**Excerpt:**
Road map of ferret

Fernando_Parisotto · August 28, 2008, 5:34pm

That is one awesome rebuttal, Jens. I read that forum topic below, and
while I have a great respect for Ezra (from his fine book Deploying
Rails Applications), I must say I disagree with him with respect to
Ferret/AAF combination.

We run Ferret/AAF as a DRb server in production and on our staging
servers and I’ve never seen a Ferret segfault. That said, we’re not
high search load like Google, but even when hit with heavy load
testing, I haven’t experienced a Ferret segfault, nor corrupt indexes.

Now, corrupt indexes in development is another issue. In development,
you are not running a DRb server. Each mongrel is hitting the index
directly. You typically have only one mongrel running in development.
But if you open an interactive script/console session, and play with
your models side-by-side a running mongrel, you WILL corrupt your
Ferret index. That’s because both the mongrel and the script/console
will be writers to the same index, something that Ferret doesn’t
support. Heck, running a rake db:migrate along side a running mongrel
will cause index corruption, for the same reason: multiple writers.

**Set task 1:** From the Ferret forum post, extract everything from "That is one" down to "nor corrupt indexes.".
**Set task 2:** According to the Ferret forum post, why does running a script/console session alongside a running mongrel corrupt the Ferret index?
**Set task 3:** Can you sum up the Ferret forum post in two sentences?

**Supplied information:**

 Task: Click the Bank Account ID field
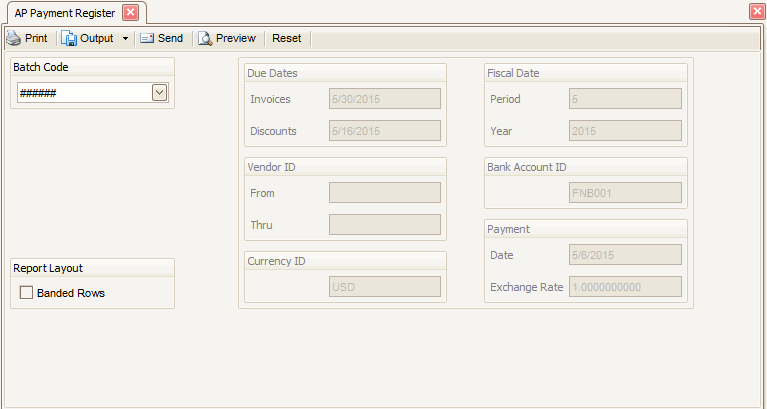(x=625, y=193)
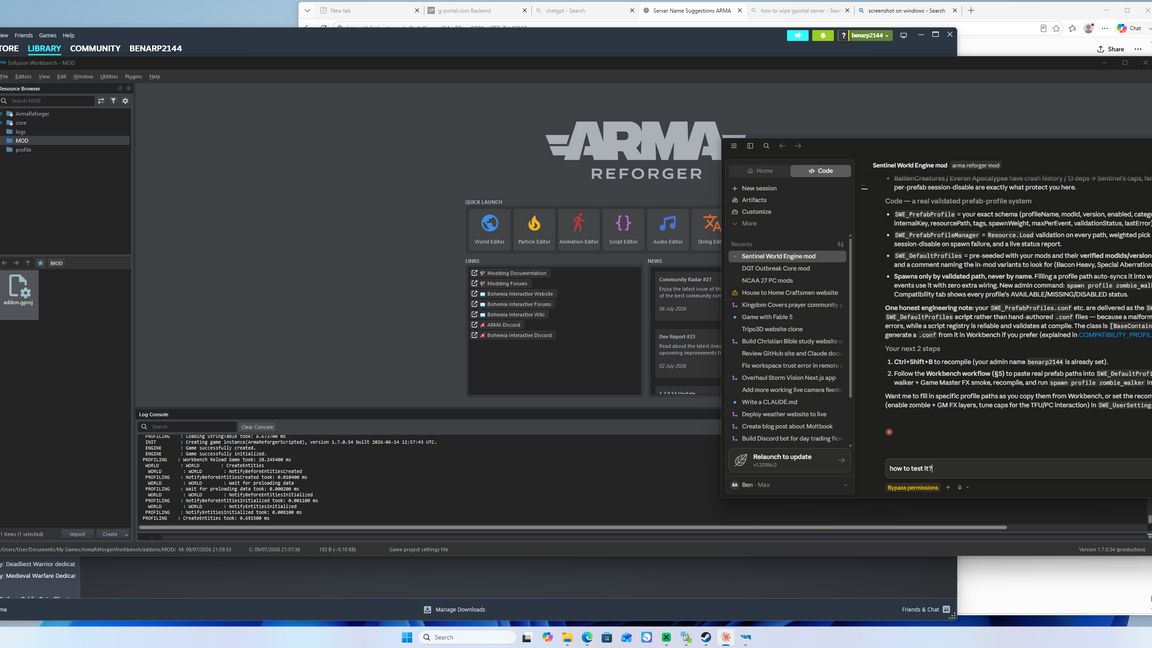Image resolution: width=1152 pixels, height=648 pixels.
Task: Open the Ben Max account dropdown
Action: tap(788, 485)
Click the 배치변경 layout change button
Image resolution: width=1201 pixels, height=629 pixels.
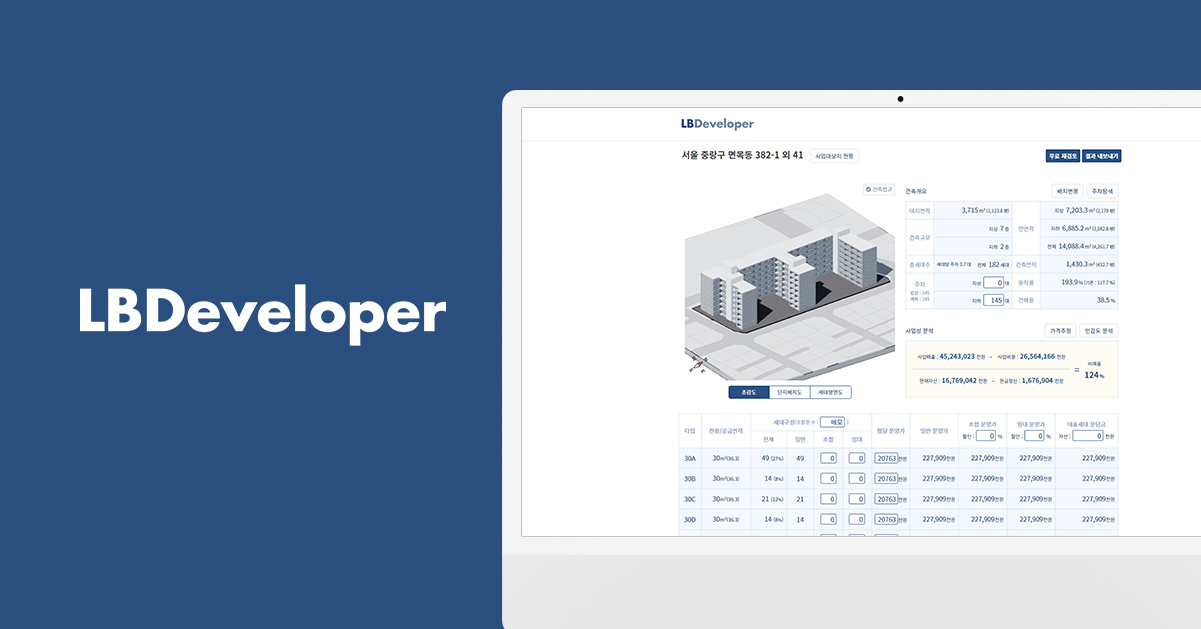point(1066,191)
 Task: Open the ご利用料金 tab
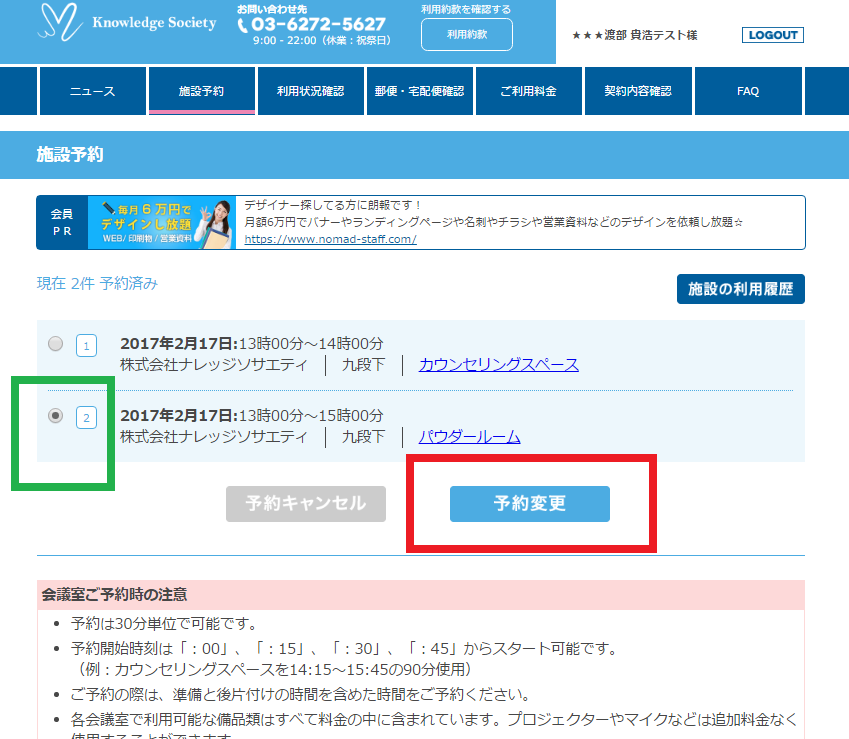(x=528, y=92)
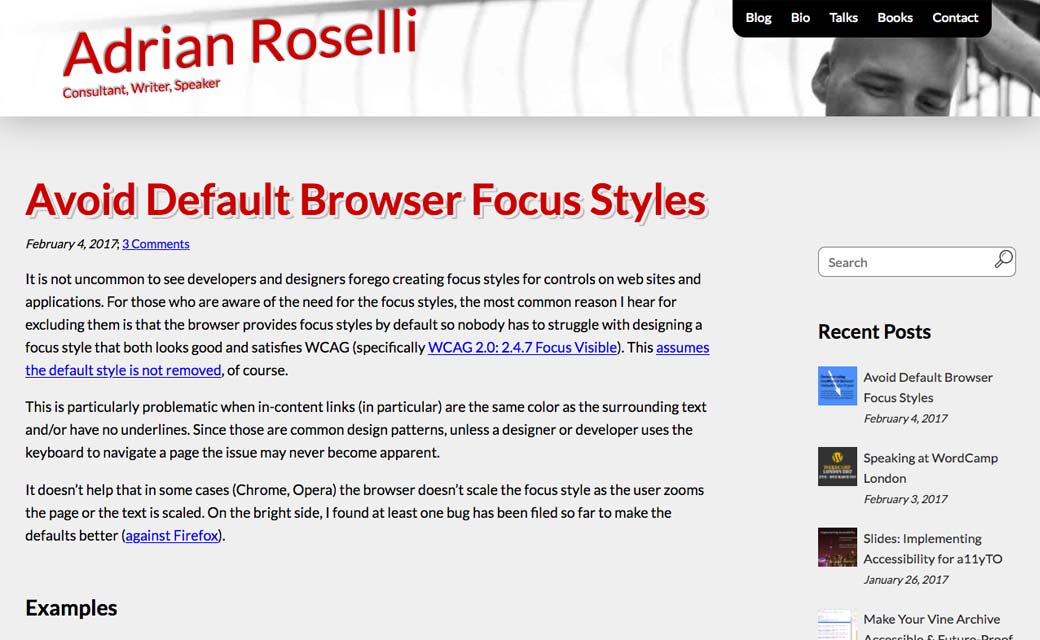Click 'assumes the default style is not removed' link
Viewport: 1040px width, 640px height.
pyautogui.click(x=123, y=370)
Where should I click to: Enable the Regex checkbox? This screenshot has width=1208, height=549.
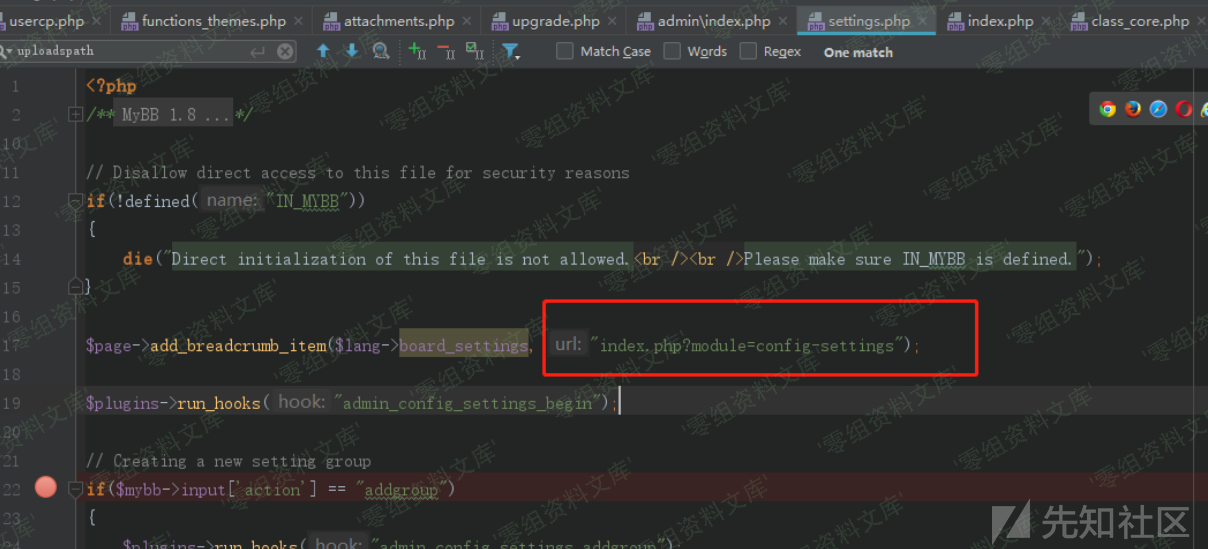click(x=748, y=51)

**Full output 1:**
That is one awesome rebuttal, Jens. I read that forum topic below, and
while I have a great respect for Ezra (from his fine book Deploying
Rails Applications), I must say I disagree with him with respect to
Ferret/AAF combination.

We run Ferret/AAF as a DRb server in production and on our staging
servers and I’ve never seen a Ferret segfault. That said, we’re not
high search load like Google, but even when hit with heavy load
testing, I haven’t experienced a Ferret segfault, nor corrupt indexes.

**Full output 2:** Both the mongrel and the script/console become writers to the same index, which Ferret doesn't support.

**Full output 3:** The poster disagrees with Ezra about the Ferret/AAF combination and reports no Ferret segfaults or corrupt indexes from running it as a DRb server in production and staging, even under heavy load testing. Index corruption does happen in development, where no DRb server runs, because a script/console session or a rake db:migrate alongside a running mongrel creates multiple writers to the same index, which Ferret doesn't support.